6 key observation from NBS data on the economy

by Joachim MacEbong

The Nigerian Bureau of Statistic on Wednesday released a slew of new data on the economy covering GDP, inflation and unemployment figures.

Here are the top 6 observations.

  1. Recession confirmed: Nigeria’s GDP shrank for the second straight quarter, confirming that the economy is in a recession. 2nd quarter GDP came in at -2.06%, after declining by -0.36% in the first quarter. Of course, the economic has felt like it has been in recession already, and the numbers just confirm the observations of many people. Many have lost their jobs in the formal sector as firms have cut staff or folded up altogether.



  1. Unemployment rising: Following from the first point, the number of people in full time employment reduced by 351,350 from the 1st Again, this is no surprise.

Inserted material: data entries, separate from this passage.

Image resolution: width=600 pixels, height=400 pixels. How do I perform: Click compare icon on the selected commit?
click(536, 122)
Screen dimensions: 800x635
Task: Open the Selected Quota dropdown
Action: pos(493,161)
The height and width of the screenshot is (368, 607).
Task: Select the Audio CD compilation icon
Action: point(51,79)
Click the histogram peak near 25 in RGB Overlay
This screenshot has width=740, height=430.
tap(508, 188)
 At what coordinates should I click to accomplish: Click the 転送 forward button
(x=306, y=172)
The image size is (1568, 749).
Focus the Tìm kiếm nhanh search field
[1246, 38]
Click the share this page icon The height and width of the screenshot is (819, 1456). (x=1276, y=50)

Many of us know people who have been let go in all sectors, and hiring has slowed to a trickle. Unemployment has risen for the seventh straight quarter, and is now 13.3%.

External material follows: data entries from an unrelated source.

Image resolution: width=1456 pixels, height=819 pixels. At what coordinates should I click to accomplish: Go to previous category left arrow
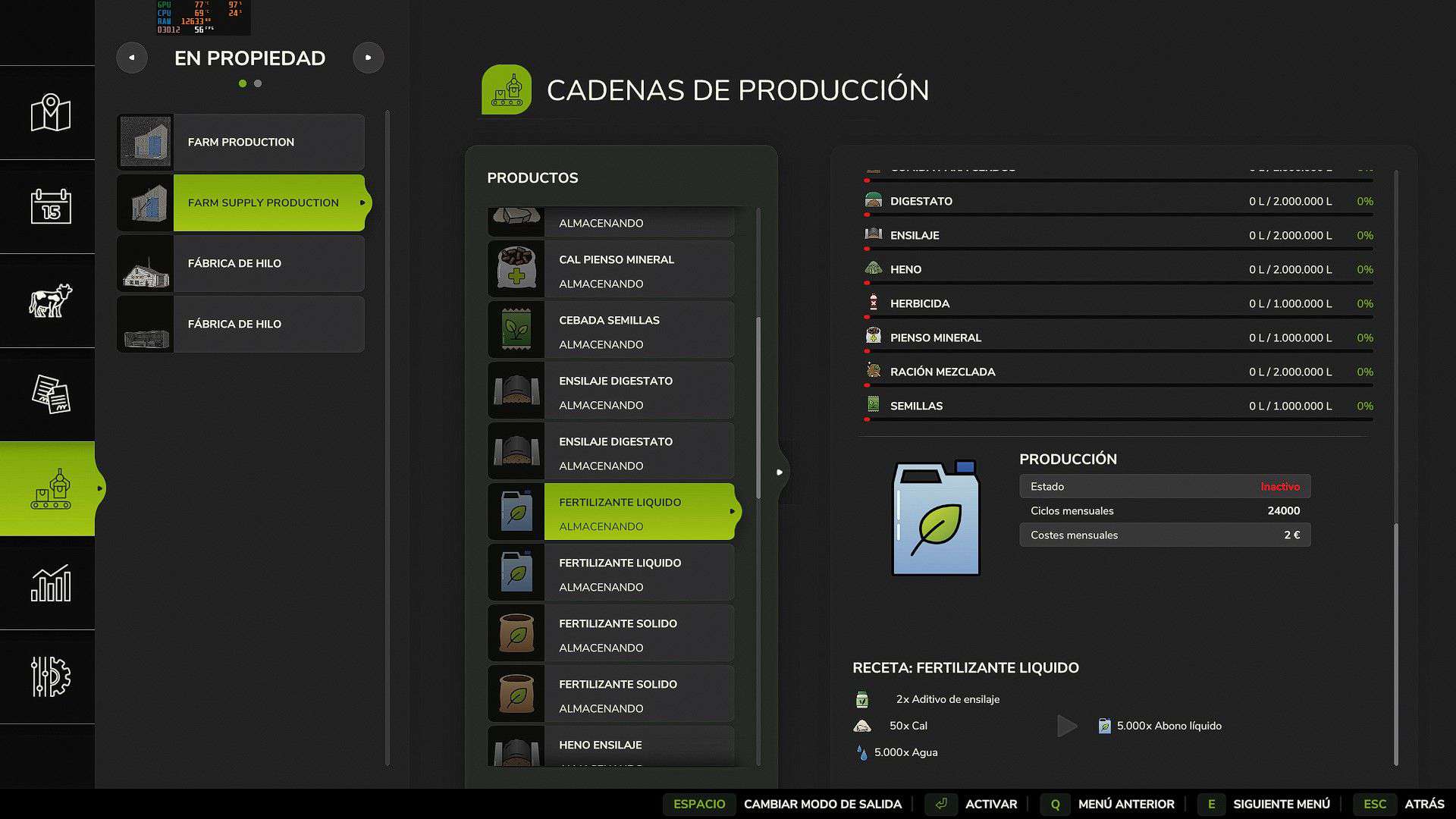(x=132, y=58)
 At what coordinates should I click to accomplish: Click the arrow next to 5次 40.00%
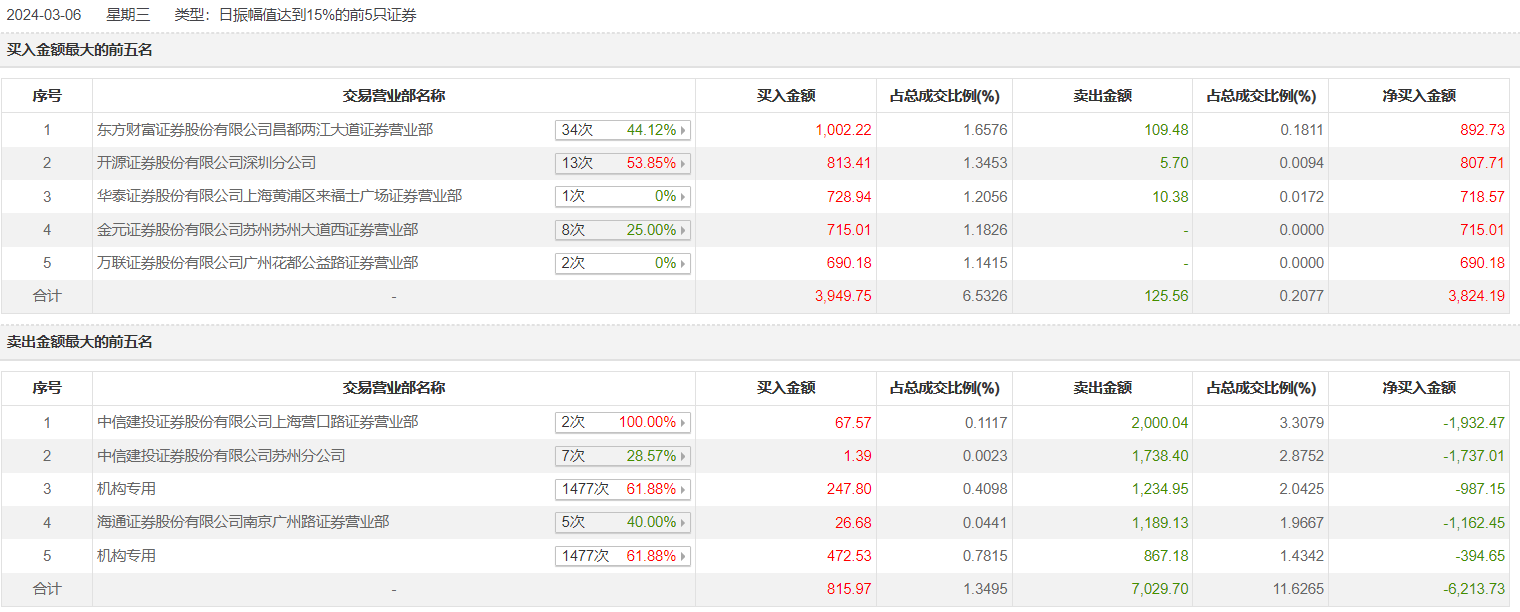[x=684, y=522]
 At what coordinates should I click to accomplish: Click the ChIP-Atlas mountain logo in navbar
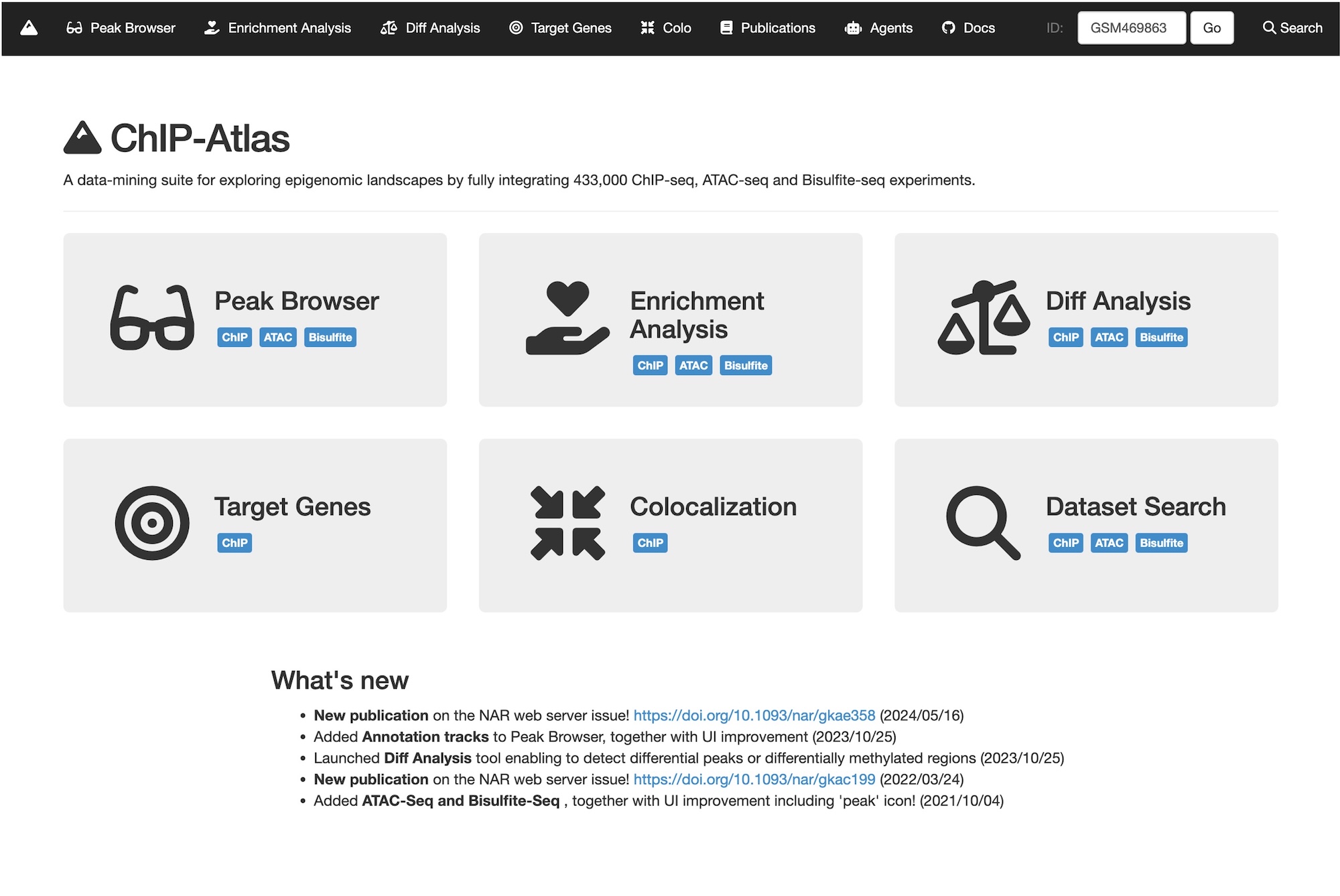click(x=29, y=27)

  1. Inflation rising: The inflation figure for July is 17.1%, up from 16.5% in June. According to the NBS, this was driven by increase in energy and energy related costs. However, the rate of inflation growth has indeed slowed.


  1. Manufacturing keeps declining: The manufacturing sector declined by -3.36%. This is the seventh straight quarter of decline. Construction also declined by -6.28%.
  1. The service sector contracts for the first time: For the first time since 2009, Nigeria’s service sector has shrunk by -1.25%. That sector had managed to keep growing in spite of the condition of the general economy, but it has now succumbed. It is a sector that employs a huge number of people, we must hope that this contraction is short. If not, many more jobs could be lost.
  1. Agriculture and solid minerals keep growing: The positives are that Agriculture and solid mineral sectors have continued to grow, at 4.53% and 2.5% respectively, and their contribution to GDP has also increased. Hopefully, this continues.

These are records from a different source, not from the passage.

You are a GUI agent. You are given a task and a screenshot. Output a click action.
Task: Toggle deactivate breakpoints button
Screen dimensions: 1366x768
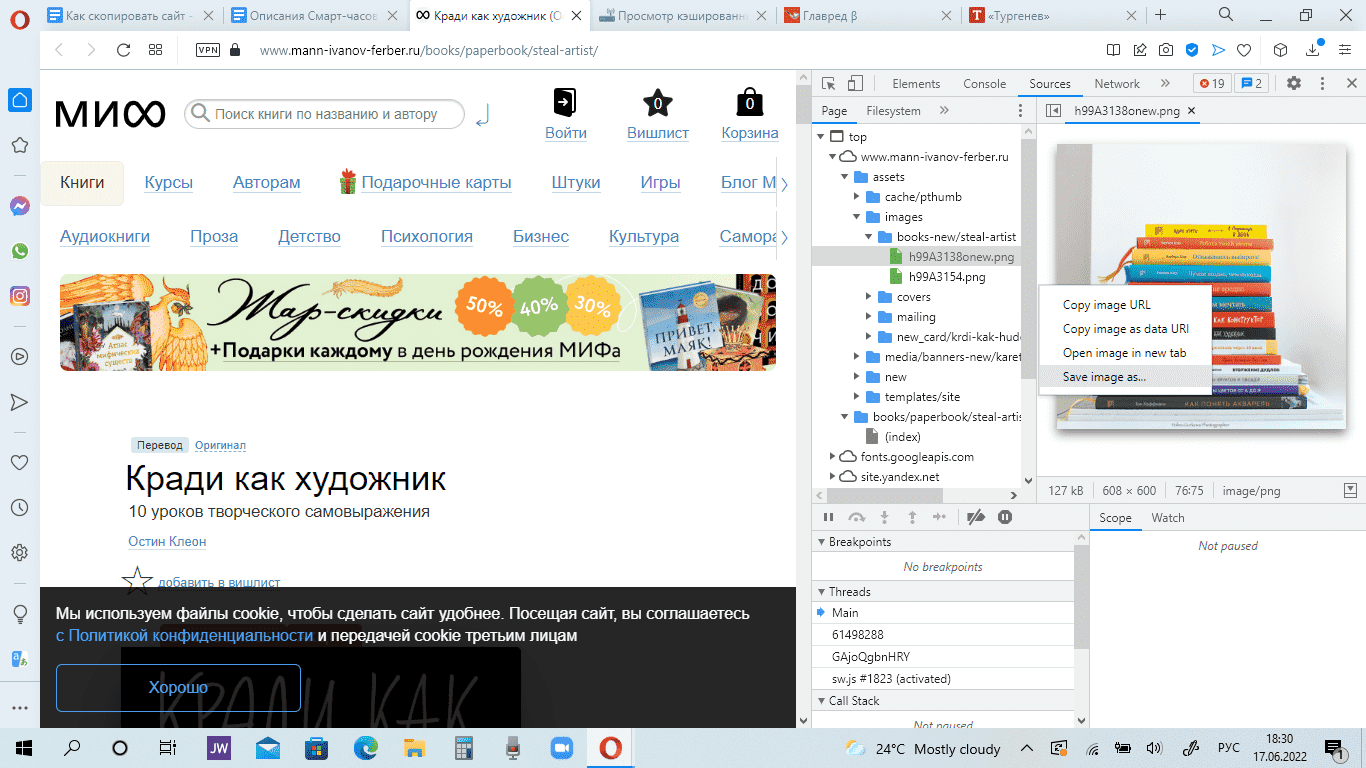(x=977, y=517)
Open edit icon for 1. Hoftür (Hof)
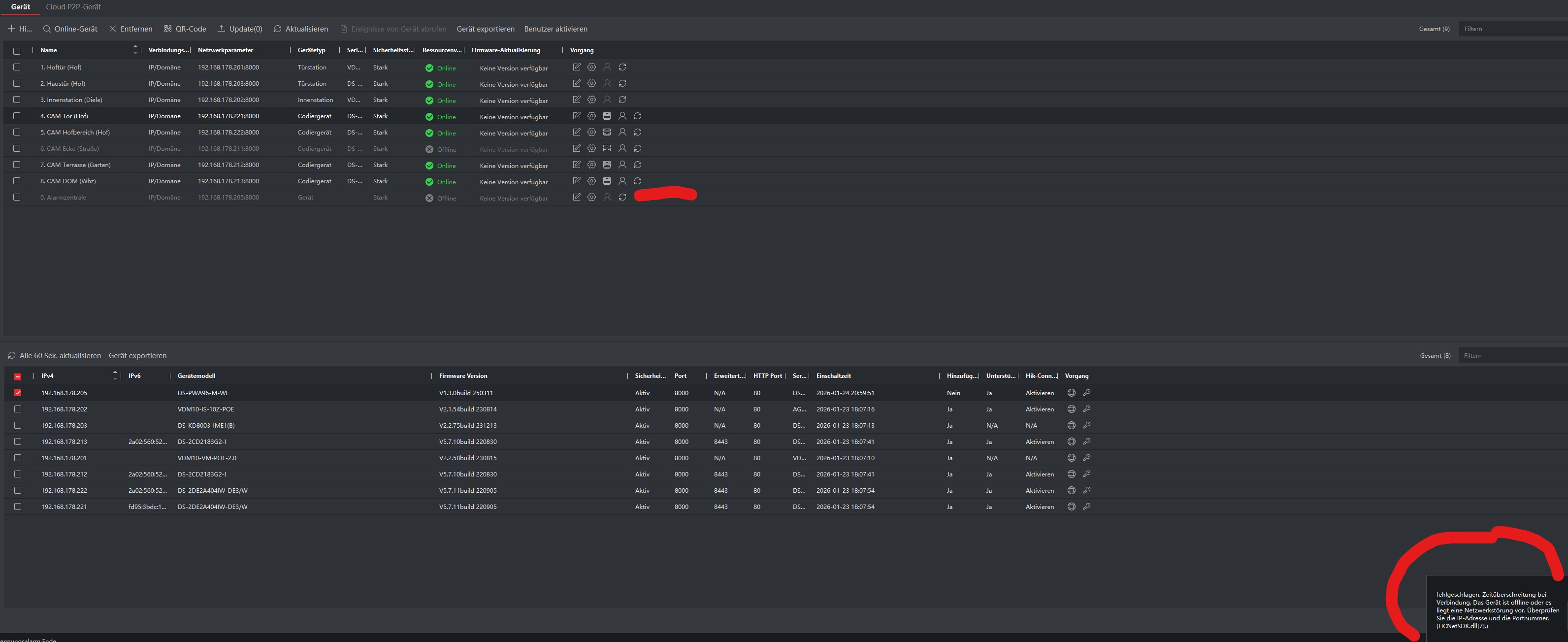 pos(577,67)
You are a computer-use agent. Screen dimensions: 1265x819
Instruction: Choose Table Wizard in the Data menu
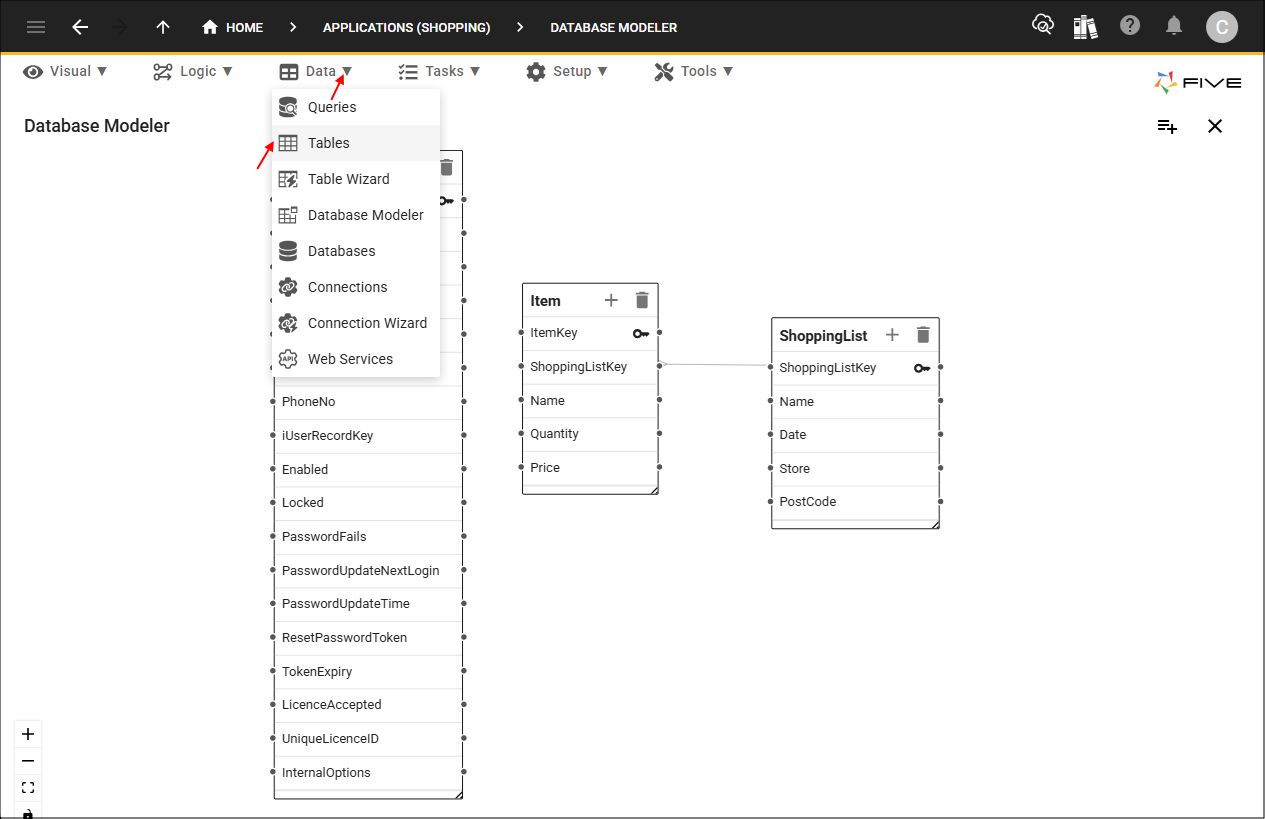click(348, 179)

The summary of this is that right now, the bad news still outweighs the good news, and this should not be allowed to continue for long. Nigeria has too many unemployed people to be in a recession, and even the current situation was avoidable if the Presidency had heeded initial good advice.

That advice is being heeded now, albeit belatedly and unevenly, and it will take time for the situation to improve.